Class activities:
In today’s Creativity Lab we began with an abstract self-portrait—not a likeness but a visual metaphor of my inner landscape, using symbols to represent values, energy, and quirks. Our professor then introduced divergent and lateral thinking and led two imagination drills. First, we examined a closed briefcase and each proposed what could be inside, sharing wildly different possibilities to stretch our option space. Next, we observed an object hidden under a blanket and, relying only on its silhouette and size, invented a short story about it—fantastical explanations welcome. We finished in groups of four, blending our narratives and negotiating one coherent plot that captured the strongest elements from everyone’s ideas.
Personal reflection:
I noticed how quickly my creativity loosens when I delay judgment. At first I tried to guess the “correct” object and defaulted to literal answers, which limited me. The abstract self-portrait pushed me to translate feelings into shapes and textures, and the briefcase exercise showed how reframing a question multiplies options. The hardest part was fusing four imaginative threads without diluting them; we solved it by picking a clear theme and using “yes-and” to connect set pieces. My biggest takeaway is that constraints (only silhouette, no facts) can be catalytic.
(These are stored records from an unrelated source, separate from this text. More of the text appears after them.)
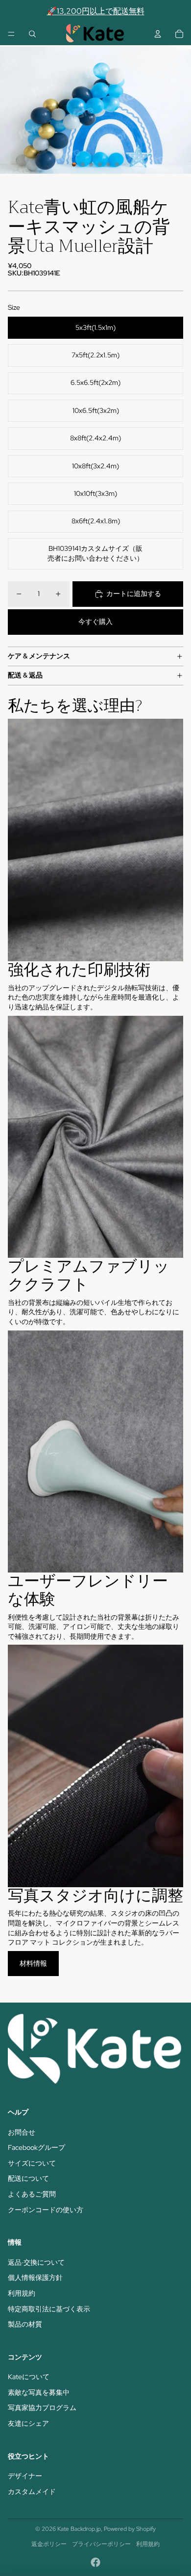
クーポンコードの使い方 (45, 2209)
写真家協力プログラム (42, 2407)
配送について (28, 2178)
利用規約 (21, 2293)
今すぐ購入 (95, 621)
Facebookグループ (36, 2147)
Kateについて (28, 2376)
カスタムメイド (32, 2491)
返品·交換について (36, 2262)
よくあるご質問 (32, 2194)
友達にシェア (28, 2423)
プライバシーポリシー (101, 2544)
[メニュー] (11, 34)
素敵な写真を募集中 (39, 2392)
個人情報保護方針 (35, 2277)
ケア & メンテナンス (39, 655)
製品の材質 (25, 2324)
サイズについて (32, 2163)
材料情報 (33, 1963)
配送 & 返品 (25, 675)
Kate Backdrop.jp (79, 2529)
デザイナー (25, 2475)
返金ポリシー (49, 2544)
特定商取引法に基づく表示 (49, 2309)
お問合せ (21, 2132)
Imaginative risk felt less like talent and more like a habit I can practice purposefully.
Personal application:
This week I’ll inject divergent and lateral thinking into my software work. Before choosing an approach, I’ll time-box 8–10 minutes to sketch at least six alternative designs (data model, API shape, or failure strategy) plus one deliberately “impossible” option to provoke new angles. I’ll document the top three with quick pros/cons, then commit to one and note the key assumption to test. For lateral leaps, I’ll borrow metaphors from non-tech domains (ecosystems, traffic) when naming modules. I’ll measure success by fewer PR reworks, clearer rationale in commit messages, and at least one teammate noting novelty in review. I’ll also keep a one-line daily “briefcase prompt” to maintain creative fluency.